128. En cas de décès d'une personne, son patrimoine est dévolu à ceux qui sont appelés à sa succession : héritiers et légataires universels ou à titre universel324(*). Ceux-ci recueillent les éléments actifs et passifs du patrimoine du de cujus et sont appelés à « continuer sa personne ». Ils devraient logiquement hériter également de ses actions en justice325(*), et ainsi prendre sa place dans une instance qu'il aurait introduite ou alors qui aurait été introduite contre lui avant sa mort. Il n'en est cependant pas toujours ainsi. Le décès d'une partie à l'instance fait disparaître avec lui dans certains cas le droit d'agir en justice, ce qui entraîne conséquemment l'extinction de ladite instance (§1). Une telle situation est tributaire de la nature de l'action en question. Mais le décès du délinquant quant à lui entraîne des conséquences sur les actions nées de l'infraction qui ne tiennent pas toujours compte de la nature de celles-ci (§2).

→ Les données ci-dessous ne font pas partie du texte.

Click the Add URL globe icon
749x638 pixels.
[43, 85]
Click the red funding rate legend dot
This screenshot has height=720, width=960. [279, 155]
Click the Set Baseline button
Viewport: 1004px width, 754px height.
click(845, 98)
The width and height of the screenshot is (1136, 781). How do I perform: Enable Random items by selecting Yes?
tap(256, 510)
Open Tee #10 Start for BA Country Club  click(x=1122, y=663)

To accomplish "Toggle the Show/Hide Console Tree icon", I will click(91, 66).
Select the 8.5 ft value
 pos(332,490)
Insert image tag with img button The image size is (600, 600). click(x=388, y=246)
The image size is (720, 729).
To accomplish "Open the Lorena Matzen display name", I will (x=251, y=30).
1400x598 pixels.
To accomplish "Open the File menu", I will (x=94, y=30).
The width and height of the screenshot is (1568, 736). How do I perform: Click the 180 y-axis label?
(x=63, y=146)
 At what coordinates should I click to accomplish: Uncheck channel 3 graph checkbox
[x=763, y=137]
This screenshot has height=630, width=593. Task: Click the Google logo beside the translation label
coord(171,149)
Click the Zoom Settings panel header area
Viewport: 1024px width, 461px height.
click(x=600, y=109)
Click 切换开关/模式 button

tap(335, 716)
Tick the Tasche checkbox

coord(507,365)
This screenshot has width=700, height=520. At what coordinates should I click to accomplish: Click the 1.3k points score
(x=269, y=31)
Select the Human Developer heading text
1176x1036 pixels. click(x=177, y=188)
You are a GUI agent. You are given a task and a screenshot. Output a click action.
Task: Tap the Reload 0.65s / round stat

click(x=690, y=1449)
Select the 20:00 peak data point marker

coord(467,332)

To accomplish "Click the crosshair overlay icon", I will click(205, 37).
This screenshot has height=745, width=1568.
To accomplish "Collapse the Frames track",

§ 1- L'INCIDENCE DU CARACTERE DE L'ACTION

129. Nous n'envisagerons à ce niveau que l'action dite de nature civile, qui est celle exercée devant les tribunaux civils en réparation d'un dommage, mais en l'absence de toute infraction pénale. En principe, l'ayant cause peut recueillir de son auteur ses actions en justice et les poursuivre : on dit dans ce cas que l'action est transmissible. Il existe cependant des actions intransmissibles dont l'exercice n'est reconnu qu'à leur seul titulaire.

Ainsi, lorsqu'une personne partie à une instance dont le droit en litige est transmissible décède, ses héritiers peuvent le remplacer dans ladite instance en qualité de demandeur, de défendeur ou d'intervenant, selon le cas. Dans une telle occurrence, l'instance est tout simplement interrompue326(*). Il y aura donc lieu simplement à reprise de l'instance interrompue conformément aux dispositions des articles 145 et suivants du CPCC.

130. En revanche, lorsque l'action est intransmissible, les héritiers de son titulaire ne peuvent pas la recueillir, dans la mesure où elle est exclusivement attachée à sa personne. Son décès entraînera la disparition avec sa personne de ladite action, et si une instance avait été introduite, cette disparition de l'action entraînera accessoirement l'extinction de l'instance327(*). Il en est ainsi de la plupart des droits extrapatrimoniaux comme les droits de la personnalité328(*), qui sont en principe hors du commerce juridique ; même s'il est vrai que la classification traditionnelle droits patrimoniaux-droits extrapatrimoniaux semble remise en cause depuis quelque temps puisque le contrat, avide de conquérir des territoires nouveaux, a élargi son domaine de prédilection à certains droits extrapatrimoniaux. Il peut aussi arriver que le décès d'une des parties entraîne l'extinction de l'instance parce que ce décès fait disparaître l'objet du litige. C'est le cas par exemple en matière de divorce. En effet, d'après l'article 77 de l'Ordonnance n°81-02 du 29 juin 1981 portant organisation de l'état civil et diverses dispositions relatives à l'état des personnes physiques, le mariage est dissous par le décès d'un conjoint ou le divorce judiciairement prononcé. L'action en divorce devant le juge civil ayant pour but d'obtenir la dissolution du lien conjugal, cette dissolution a lieu de plein droit par le décès de l'un des conjoints, parties à l'instance en divorce. Par conséquent, si un tel décès survient en cours d'instance, celle-ci n'a plus de raison d'être et doit prendre fin.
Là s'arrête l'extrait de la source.